Retype all of the material below exactly as it appears, leaving out the pictures.

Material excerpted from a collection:
▬▬▬▬▬▬▬▬▬▬
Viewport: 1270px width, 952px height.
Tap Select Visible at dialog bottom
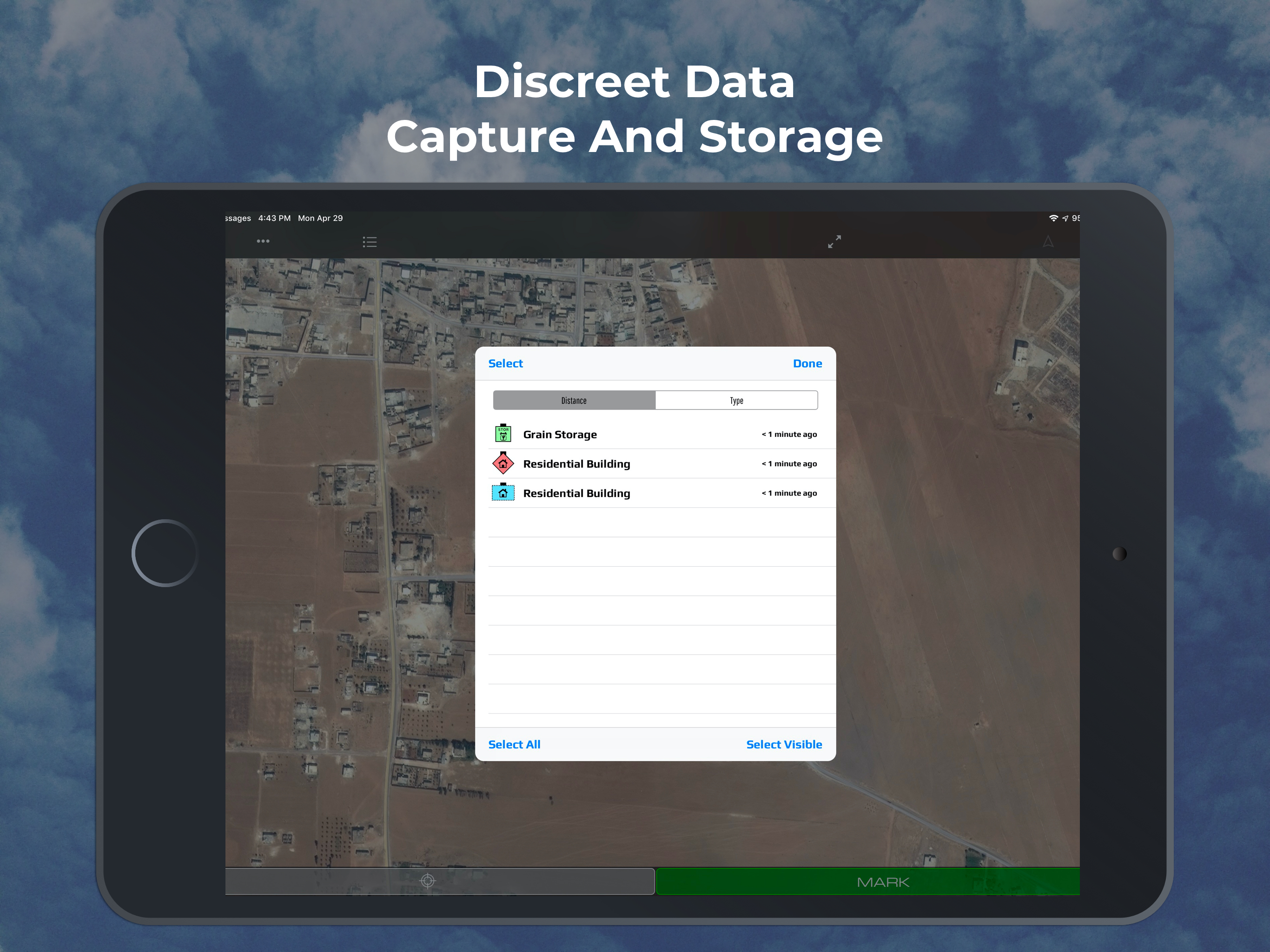point(784,744)
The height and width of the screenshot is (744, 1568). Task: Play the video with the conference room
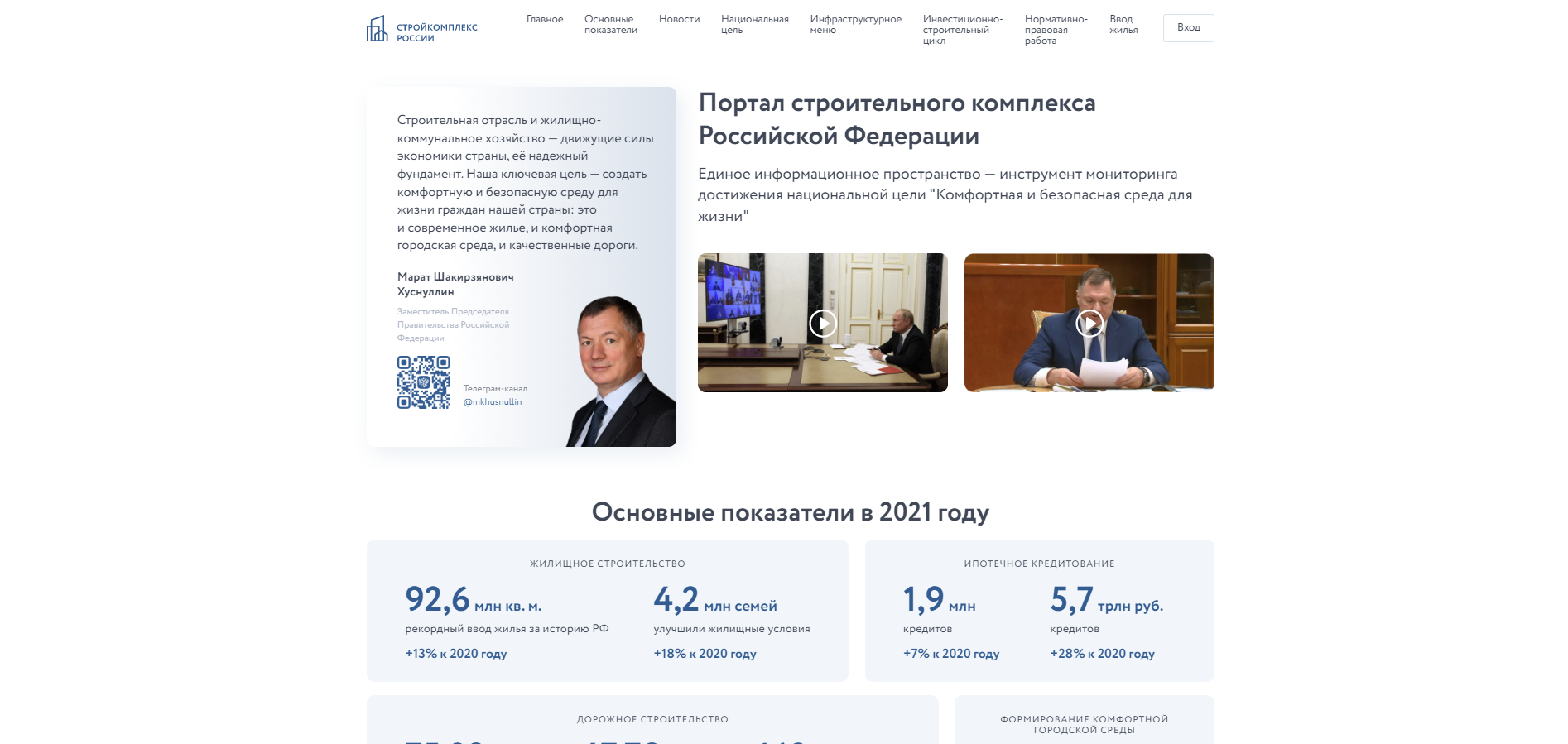tap(822, 323)
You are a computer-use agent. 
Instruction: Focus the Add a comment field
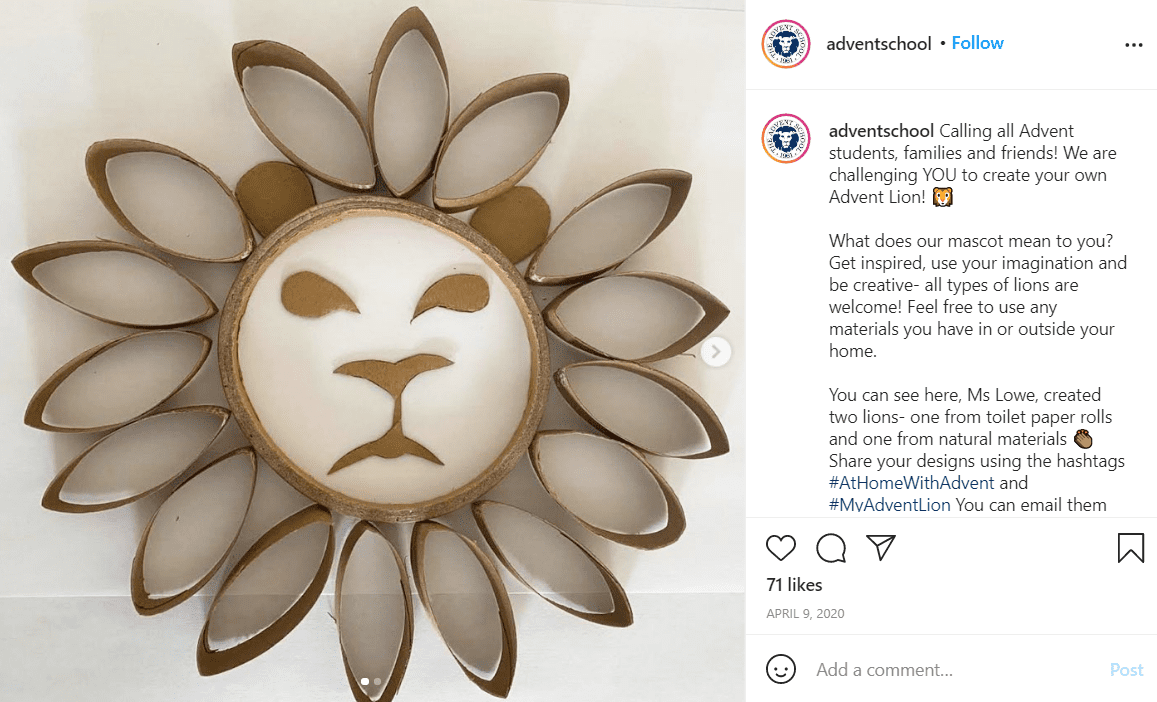(x=958, y=670)
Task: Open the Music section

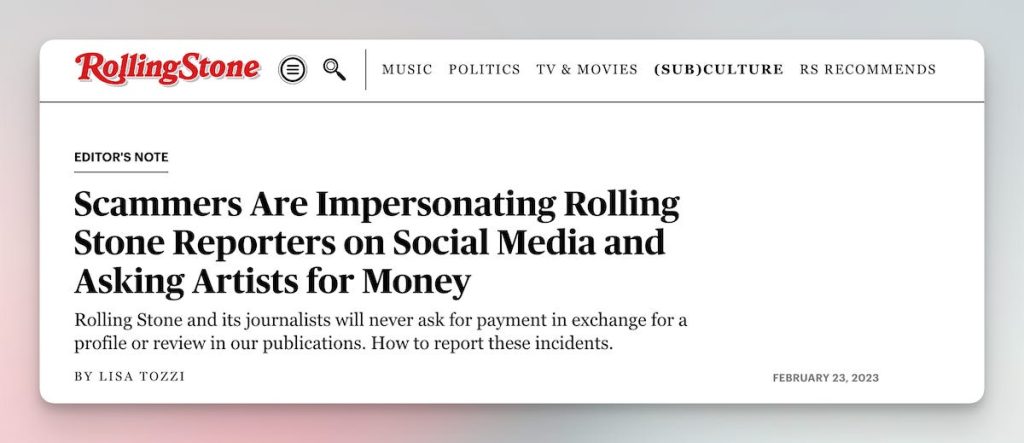Action: tap(408, 70)
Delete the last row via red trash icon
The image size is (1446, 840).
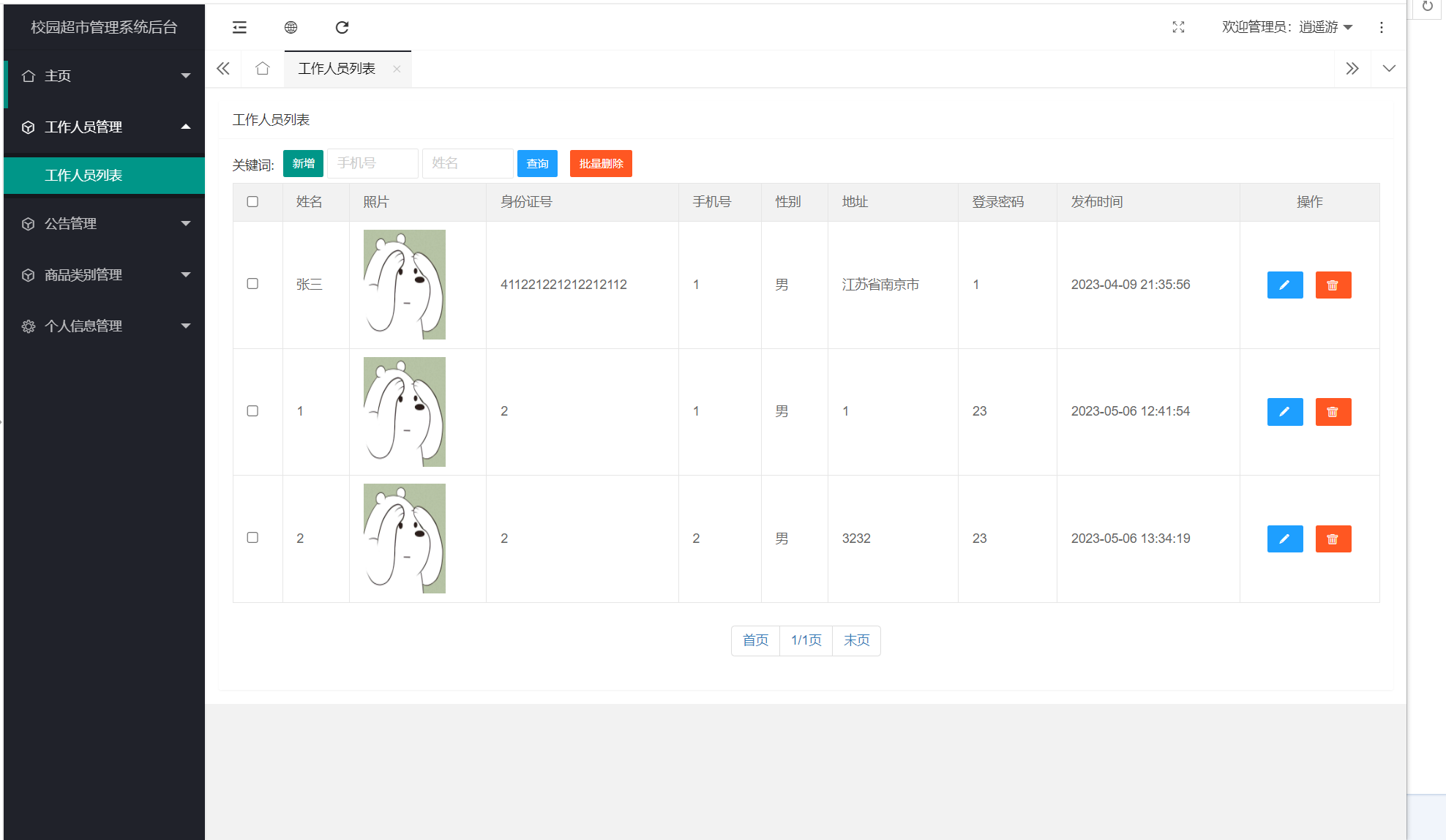coord(1333,539)
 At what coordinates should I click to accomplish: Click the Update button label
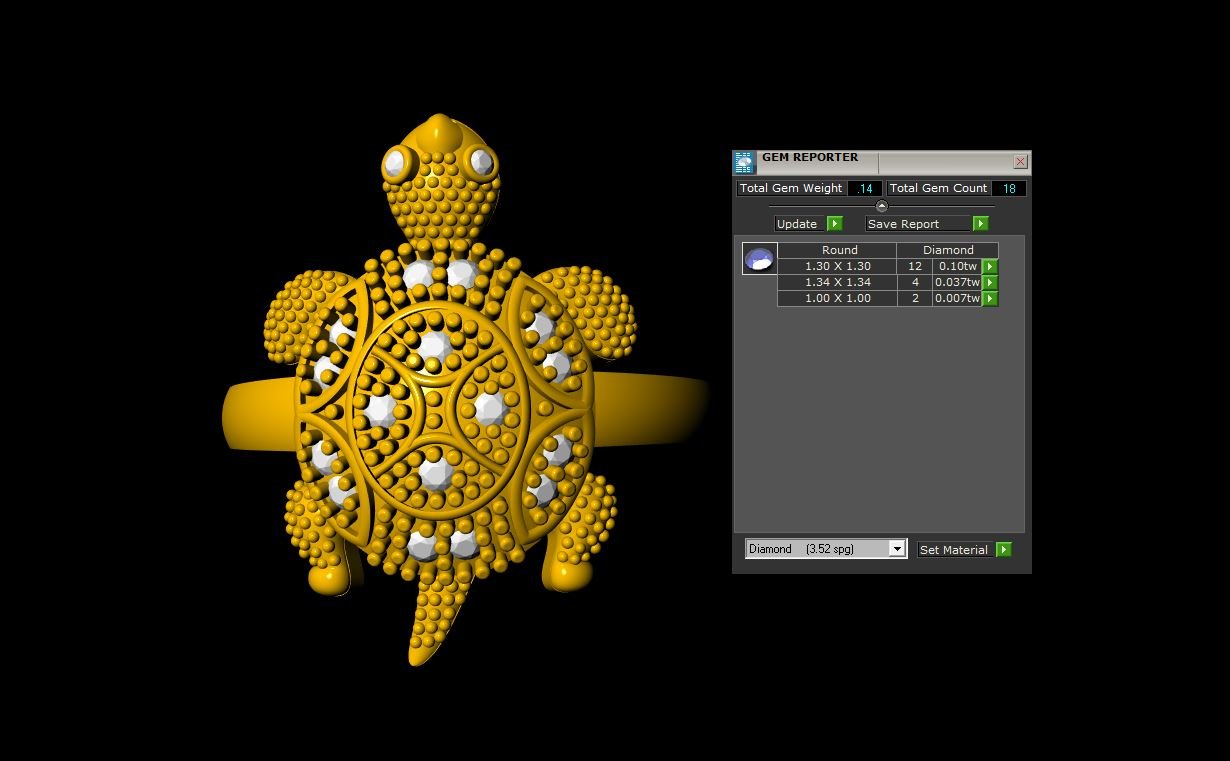[x=798, y=224]
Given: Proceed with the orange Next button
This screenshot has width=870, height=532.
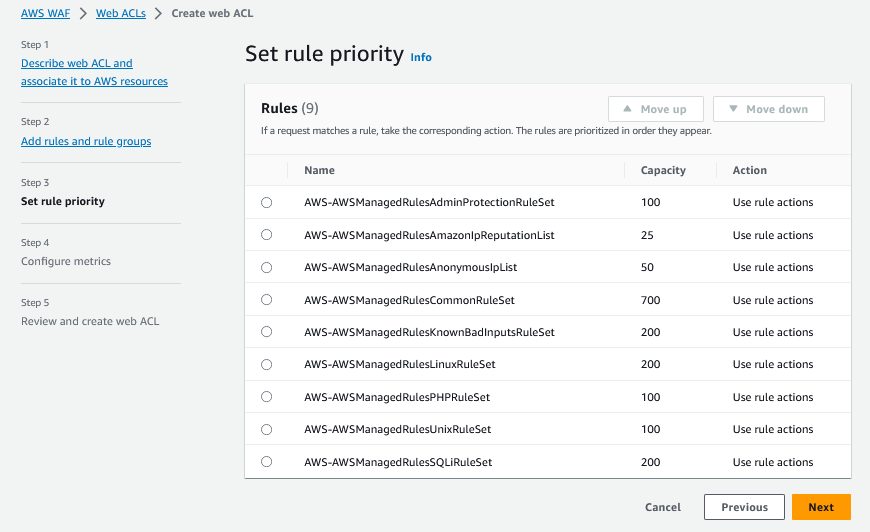Looking at the screenshot, I should tap(821, 507).
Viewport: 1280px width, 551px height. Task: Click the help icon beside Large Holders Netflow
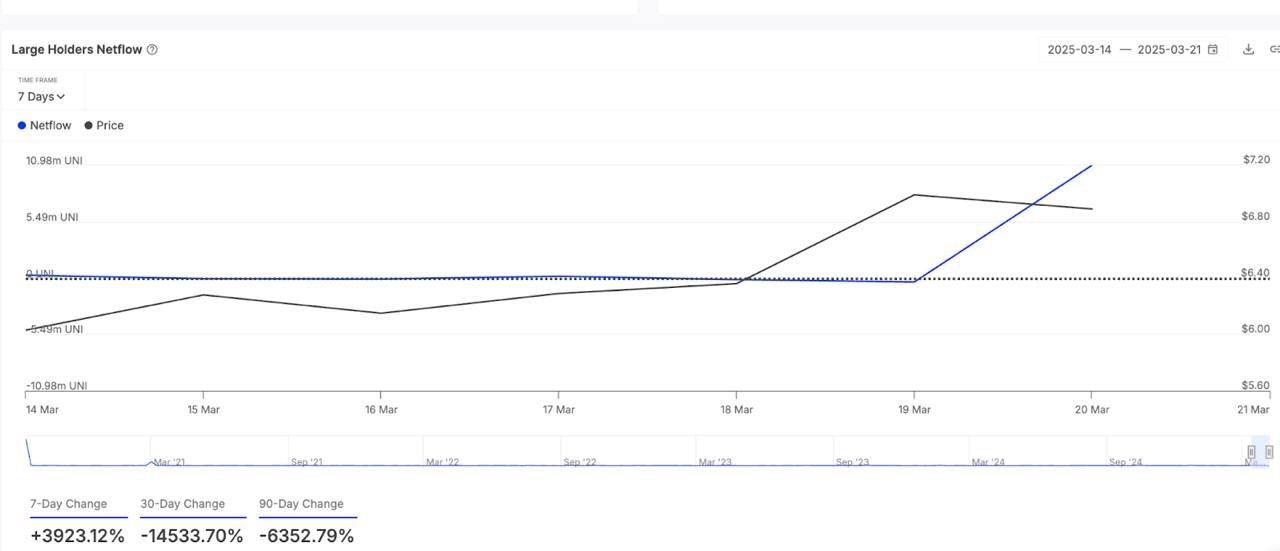152,50
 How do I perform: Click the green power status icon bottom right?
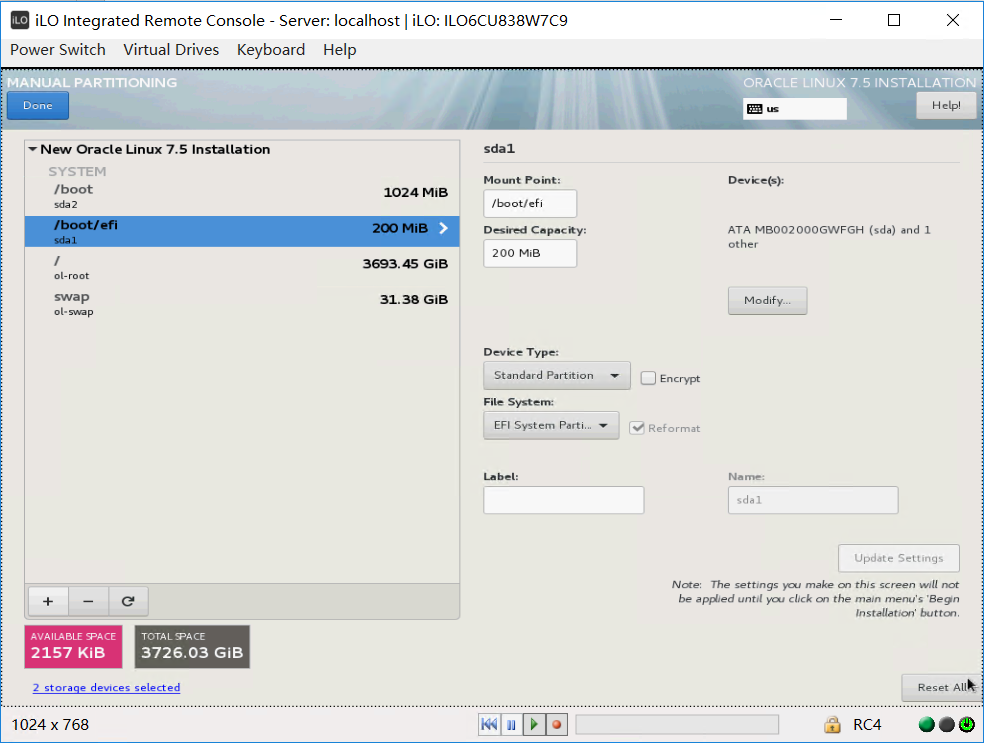pyautogui.click(x=926, y=724)
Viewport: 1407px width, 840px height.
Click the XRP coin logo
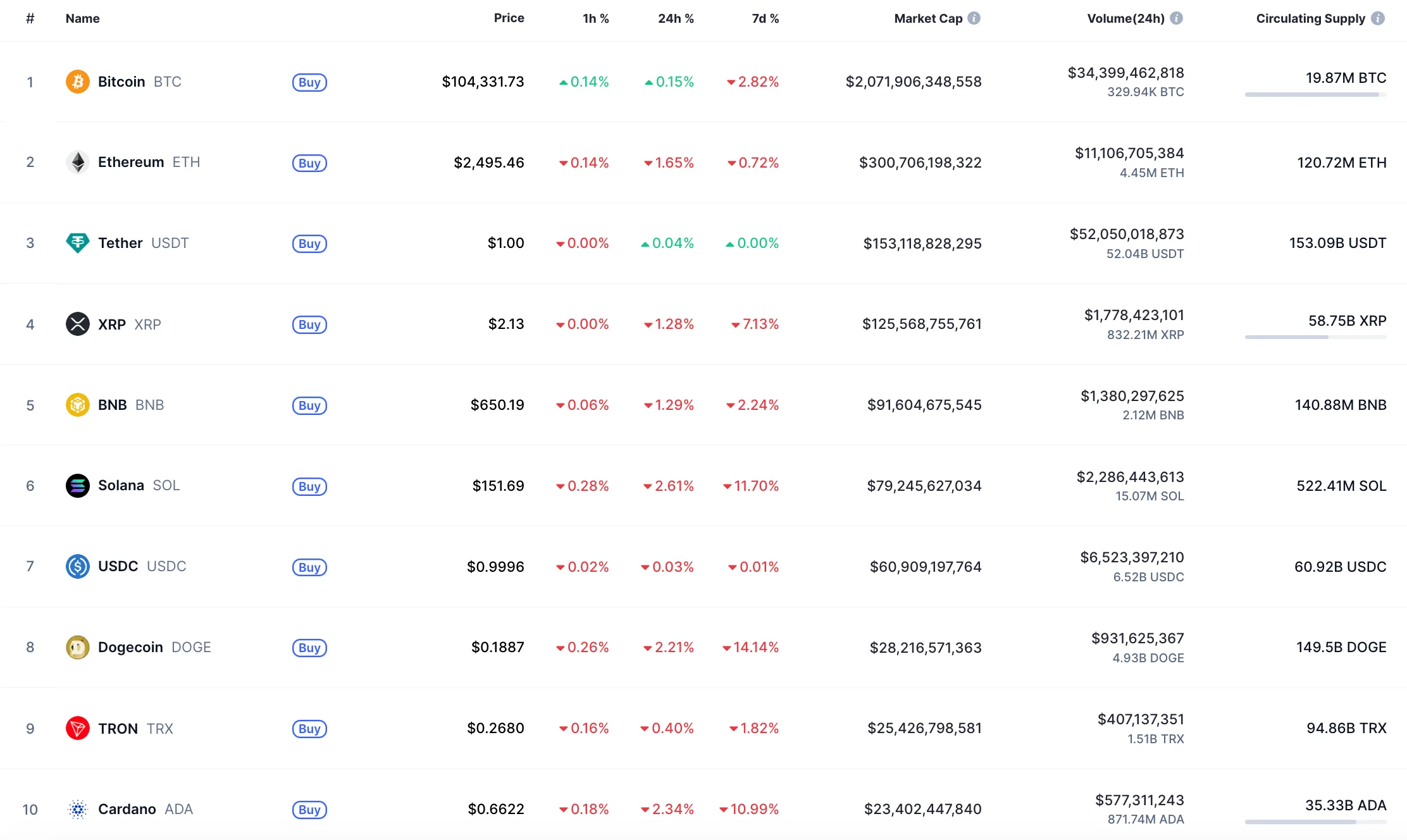[x=78, y=324]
▬▬▬▬▬▬▬▬▬▬
■ Reply to the task
Viewport: 1270px width, 952px height.
Tap Select Visible at dialog bottom
point(784,744)
The height and width of the screenshot is (744, 1568). Task: Play the video with the conference room
tap(822, 323)
You are a computer-use agent. 
Instruction: Focus the Add a comment field
(x=958, y=670)
Task: Open the Music section

Action: tap(408, 70)
Delete the last row via red trash icon
The image size is (1446, 840).
coord(1333,539)
 At what coordinates should I click to accomplish: Click the Update button label
[x=798, y=224]
Given: Proceed with the orange Next button
This screenshot has width=870, height=532.
Looking at the screenshot, I should tap(821, 507).
Viewport: 1280px width, 551px height. Task: Click the help icon beside Large Holders Netflow
152,50
 How do I perform: Click the green power status icon bottom right?
pyautogui.click(x=926, y=724)
Viewport: 1407px width, 840px height.
Click the XRP coin logo
[x=78, y=324]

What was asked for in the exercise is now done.